CJP, partnering with Gateways: Access to Jewish Education, based in Newton, MA, and Yeshiva University’s Institute for University-School Partnership in New York, will work with six Boston-area Jewish day schools to create “whole school” models for serving students with a range of learning needs. The grant will establish professional development and training programs to build the capacity of teachers and school leaders so that they are well-equipped to better address the needs of all students.
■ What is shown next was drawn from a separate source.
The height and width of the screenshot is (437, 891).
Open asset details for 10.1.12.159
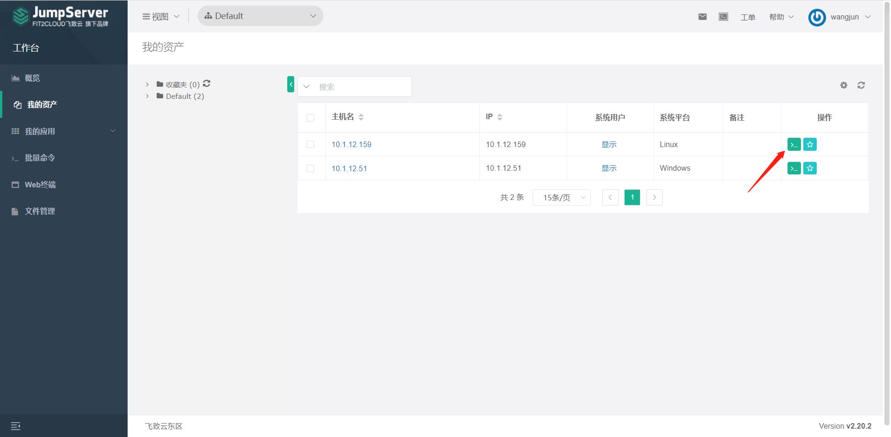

In the current education landscape, students with special needs are often the responsibility of special education staff and a limited number of school administrators. The goal of this program is to create a holistic approach. A school’s entire staff will become involved and responsible for students with a wide range of abilities. This will ultimately make Jewish day schools accessible to a wider population.

CJP will select six day schools in June to participate in the program: a first cohort of three schools will begin the program in September 2012 and a second cohort of three schools will begin in September 2013. Following a rigorous review and analysis process, CJP hopes the project will serve as a template for education across the United States.

The program is only one of CJP’s recent education initiatives aimed at ensuring that a Jewish day school education is accessible to a broad range of students and affordable for their families. Since 2005, CJP and Gateways have made a sustained effort to support schools in serving special needs students. Last year, CJP also expanded the “Discover Day School” initiative, which seeks to make day school more affordable for families.